* [About this exercise]
With no words added or dropped, transcribe the listing that follows.

* [Material provided]
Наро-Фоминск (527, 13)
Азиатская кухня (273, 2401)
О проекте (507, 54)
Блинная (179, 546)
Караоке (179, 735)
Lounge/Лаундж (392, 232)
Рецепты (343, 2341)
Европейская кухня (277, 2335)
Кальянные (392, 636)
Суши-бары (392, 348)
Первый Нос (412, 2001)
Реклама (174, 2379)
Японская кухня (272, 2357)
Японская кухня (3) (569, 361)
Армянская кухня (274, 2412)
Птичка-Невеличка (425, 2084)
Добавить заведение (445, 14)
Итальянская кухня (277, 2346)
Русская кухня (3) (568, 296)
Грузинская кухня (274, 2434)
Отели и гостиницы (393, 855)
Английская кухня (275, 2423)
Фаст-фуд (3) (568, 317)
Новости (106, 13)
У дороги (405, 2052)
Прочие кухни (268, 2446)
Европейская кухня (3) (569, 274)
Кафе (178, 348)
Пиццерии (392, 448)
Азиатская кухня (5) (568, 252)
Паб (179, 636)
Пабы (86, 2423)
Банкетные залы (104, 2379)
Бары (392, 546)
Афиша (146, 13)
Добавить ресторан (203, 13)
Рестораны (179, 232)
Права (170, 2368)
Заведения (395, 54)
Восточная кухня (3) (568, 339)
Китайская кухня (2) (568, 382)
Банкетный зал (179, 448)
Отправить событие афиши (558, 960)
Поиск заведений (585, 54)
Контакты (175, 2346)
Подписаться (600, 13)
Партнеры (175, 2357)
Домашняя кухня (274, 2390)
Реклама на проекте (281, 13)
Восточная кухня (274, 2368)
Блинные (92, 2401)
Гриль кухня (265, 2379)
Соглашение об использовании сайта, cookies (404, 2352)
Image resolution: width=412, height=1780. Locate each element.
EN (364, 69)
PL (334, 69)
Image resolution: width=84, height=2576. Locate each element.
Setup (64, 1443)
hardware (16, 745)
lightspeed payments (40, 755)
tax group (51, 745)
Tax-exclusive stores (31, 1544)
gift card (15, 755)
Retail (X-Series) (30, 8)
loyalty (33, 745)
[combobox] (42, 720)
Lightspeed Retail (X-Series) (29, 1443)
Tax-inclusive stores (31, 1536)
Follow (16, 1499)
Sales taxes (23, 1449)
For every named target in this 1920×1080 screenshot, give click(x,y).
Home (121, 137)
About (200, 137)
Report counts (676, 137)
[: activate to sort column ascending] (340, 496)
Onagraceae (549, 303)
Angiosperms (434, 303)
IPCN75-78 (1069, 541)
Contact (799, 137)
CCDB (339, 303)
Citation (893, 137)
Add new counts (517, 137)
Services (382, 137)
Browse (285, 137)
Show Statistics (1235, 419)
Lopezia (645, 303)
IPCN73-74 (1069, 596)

* [Output below]
Наро-Фоминск (527, 13)
Азиатская кухня (273, 2401)
О проекте (507, 54)
Блинная (179, 546)
Караоке (179, 735)
Lounge/Лаундж (392, 232)
Рецепты (343, 2341)
Европейская кухня (277, 2335)
Кальянные (392, 636)
Суши-бары (392, 348)
Первый Нос (412, 2001)
Реклама (174, 2379)
Японская кухня (272, 2357)
Японская кухня (3) (569, 361)
Армянская кухня (274, 2412)
Птичка-Невеличка (425, 2084)
Добавить заведение (445, 14)
Итальянская кухня (277, 2346)
Русская кухня (3) (568, 296)
Грузинская кухня (274, 2434)
Отели и гостиницы (393, 855)
Английская кухня (275, 2423)
Фаст-фуд (3) (568, 317)
Новости (106, 13)
У дороги (405, 2052)
Прочие кухни (268, 2446)
Европейская кухня (3) (569, 274)
Кафе (178, 348)
Пиццерии (392, 448)
Азиатская кухня (5) (568, 252)
Паб (179, 636)
Пабы (86, 2423)
Банкетные залы (104, 2379)
Бары (392, 546)
Афиша (146, 13)
Добавить ресторан (203, 13)
Рестораны (179, 232)
Права (170, 2368)
Заведения (395, 54)
Восточная кухня (3) (568, 339)
Китайская кухня (2) (568, 382)
Банкетный зал (179, 448)
Отправить событие афиши (558, 960)
Поиск заведений (585, 54)
Контакты (175, 2346)
Подписаться (600, 13)
Партнеры (175, 2357)
Домашняя кухня (274, 2390)
Реклама на проекте (281, 13)
Восточная кухня (274, 2368)
Блинные (92, 2401)
Гриль кухня (265, 2379)
Соглашение об использовании сайта, cookies (404, 2352)
Image resolution: width=412, height=1780. Locate each element.
EN (364, 69)
PL (334, 69)
Image resolution: width=84, height=2576. Locate each element.
Setup (64, 1443)
hardware (16, 745)
lightspeed payments (40, 755)
tax group (51, 745)
Tax-exclusive stores (31, 1544)
gift card (15, 755)
Retail (X-Series) (30, 8)
loyalty (33, 745)
[combobox] (42, 720)
Lightspeed Retail (X-Series) (29, 1443)
Tax-inclusive stores (31, 1536)
Follow (16, 1499)
Sales taxes (23, 1449)
For every named target in this 1920×1080 screenshot, give click(x,y).
Home (121, 137)
About (200, 137)
Report counts (676, 137)
[: activate to sort column ascending] (340, 496)
Onagraceae (549, 303)
Angiosperms (434, 303)
IPCN75-78 (1069, 541)
Contact (799, 137)
CCDB (339, 303)
Citation (893, 137)
Add new counts (517, 137)
Services (382, 137)
Browse (285, 137)
Show Statistics (1235, 419)
Lopezia (645, 303)
IPCN73-74 (1069, 596)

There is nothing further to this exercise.